▸ SET EXERCISE
Revise the material below by replacing "dropdown" with "drop-down" wherever it occurs, and reproduce all other text unchanged.

▸ RECORDS FOR THE EXERCISE
[Begin]

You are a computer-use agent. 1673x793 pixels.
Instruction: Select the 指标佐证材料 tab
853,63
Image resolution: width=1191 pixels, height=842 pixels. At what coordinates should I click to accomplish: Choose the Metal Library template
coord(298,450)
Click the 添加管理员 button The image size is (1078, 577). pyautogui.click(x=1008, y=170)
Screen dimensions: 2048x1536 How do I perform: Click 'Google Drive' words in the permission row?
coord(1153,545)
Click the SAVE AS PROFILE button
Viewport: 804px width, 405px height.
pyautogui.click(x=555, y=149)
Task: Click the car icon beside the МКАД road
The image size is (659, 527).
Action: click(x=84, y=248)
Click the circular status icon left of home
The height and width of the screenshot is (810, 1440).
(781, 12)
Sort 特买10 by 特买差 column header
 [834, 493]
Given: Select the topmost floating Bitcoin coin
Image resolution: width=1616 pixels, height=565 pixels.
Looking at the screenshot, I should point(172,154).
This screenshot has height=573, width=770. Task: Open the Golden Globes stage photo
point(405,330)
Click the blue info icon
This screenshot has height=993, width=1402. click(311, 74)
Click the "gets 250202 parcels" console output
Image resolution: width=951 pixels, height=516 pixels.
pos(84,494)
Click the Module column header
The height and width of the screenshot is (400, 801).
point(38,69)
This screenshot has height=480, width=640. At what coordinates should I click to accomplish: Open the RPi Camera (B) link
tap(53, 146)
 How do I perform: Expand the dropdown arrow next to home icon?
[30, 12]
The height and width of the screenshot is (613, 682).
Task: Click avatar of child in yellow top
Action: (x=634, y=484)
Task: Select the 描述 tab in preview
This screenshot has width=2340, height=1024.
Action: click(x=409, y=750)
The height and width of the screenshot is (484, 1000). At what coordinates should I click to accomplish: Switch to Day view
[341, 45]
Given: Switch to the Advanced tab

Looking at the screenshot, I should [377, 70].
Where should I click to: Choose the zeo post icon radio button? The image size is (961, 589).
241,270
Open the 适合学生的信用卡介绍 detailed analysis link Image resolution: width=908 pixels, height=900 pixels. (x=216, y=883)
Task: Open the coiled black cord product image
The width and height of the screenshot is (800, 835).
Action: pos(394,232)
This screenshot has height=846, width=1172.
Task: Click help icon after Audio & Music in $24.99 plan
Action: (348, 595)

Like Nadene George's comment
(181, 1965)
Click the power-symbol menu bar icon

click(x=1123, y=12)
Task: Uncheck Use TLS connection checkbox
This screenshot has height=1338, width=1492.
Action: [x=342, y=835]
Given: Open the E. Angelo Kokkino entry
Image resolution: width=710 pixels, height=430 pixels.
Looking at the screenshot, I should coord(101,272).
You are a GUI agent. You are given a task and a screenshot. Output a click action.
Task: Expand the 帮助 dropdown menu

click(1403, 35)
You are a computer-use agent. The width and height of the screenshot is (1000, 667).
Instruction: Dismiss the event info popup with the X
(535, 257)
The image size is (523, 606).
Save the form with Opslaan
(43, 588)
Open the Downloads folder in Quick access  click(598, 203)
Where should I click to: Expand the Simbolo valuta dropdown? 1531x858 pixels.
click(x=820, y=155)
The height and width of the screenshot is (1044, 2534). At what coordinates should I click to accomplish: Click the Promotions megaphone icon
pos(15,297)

[End]

▸ EXERCISE RESPONSE
You are a computer-use agent. 1673x793 pixels.
Instruction: Select the 指标佐证材料 tab
853,63
Image resolution: width=1191 pixels, height=842 pixels. At what coordinates should I click to accomplish: Choose the Metal Library template
coord(298,450)
Click the 添加管理员 button The image size is (1078, 577). pyautogui.click(x=1008, y=170)
Screen dimensions: 2048x1536 How do I perform: Click 'Google Drive' words in the permission row?
coord(1153,545)
Click the SAVE AS PROFILE button
Viewport: 804px width, 405px height.
pyautogui.click(x=555, y=149)
Task: Click the car icon beside the МКАД road
The image size is (659, 527).
Action: click(x=84, y=248)
Click the circular status icon left of home
The height and width of the screenshot is (810, 1440).
(781, 12)
Sort 特买10 by 特买差 column header
 [834, 493]
Given: Select the topmost floating Bitcoin coin
Image resolution: width=1616 pixels, height=565 pixels.
Looking at the screenshot, I should point(172,154).
This screenshot has height=573, width=770. Task: Open the Golden Globes stage photo
point(405,330)
Click the blue info icon
This screenshot has height=993, width=1402. click(311, 74)
Click the "gets 250202 parcels" console output
Image resolution: width=951 pixels, height=516 pixels.
pos(84,494)
Click the Module column header
The height and width of the screenshot is (400, 801).
point(38,69)
This screenshot has height=480, width=640. At what coordinates should I click to accomplish: Open the RPi Camera (B) link
tap(53, 146)
 How do I perform: Expand the drop-down arrow next to home icon?
[30, 12]
The height and width of the screenshot is (613, 682).
Task: Click avatar of child in yellow top
Action: (x=634, y=484)
Task: Select the 描述 tab in preview
This screenshot has width=2340, height=1024.
Action: click(x=409, y=750)
The height and width of the screenshot is (484, 1000). At what coordinates should I click to accomplish: Switch to Day view
[341, 45]
Given: Switch to the Advanced tab

Looking at the screenshot, I should [377, 70].
Where should I click to: Choose the zeo post icon radio button? The image size is (961, 589).
241,270
Open the 适合学生的信用卡介绍 detailed analysis link Image resolution: width=908 pixels, height=900 pixels. (x=216, y=883)
Task: Open the coiled black cord product image
The width and height of the screenshot is (800, 835).
Action: pos(394,232)
This screenshot has height=846, width=1172.
Task: Click help icon after Audio & Music in $24.99 plan
Action: (348, 595)

Like Nadene George's comment
(181, 1965)
Click the power-symbol menu bar icon

click(x=1123, y=12)
Task: Uncheck Use TLS connection checkbox
This screenshot has height=1338, width=1492.
Action: [x=342, y=835]
Given: Open the E. Angelo Kokkino entry
Image resolution: width=710 pixels, height=430 pixels.
Looking at the screenshot, I should coord(101,272).
You are a GUI agent. You are given a task and a screenshot. Output a click action.
Task: Expand the 帮助 drop-down menu

click(1403, 35)
You are a computer-use agent. The width and height of the screenshot is (1000, 667).
Instruction: Dismiss the event info popup with the X
(535, 257)
The image size is (523, 606).
Save the form with Opslaan
(43, 588)
Open the Downloads folder in Quick access  click(598, 203)
Where should I click to: Expand the Simbolo valuta drop-down? 1531x858 pixels.
click(x=820, y=155)
The height and width of the screenshot is (1044, 2534). At what coordinates should I click to accomplish: Click the Promotions megaphone icon
pos(15,297)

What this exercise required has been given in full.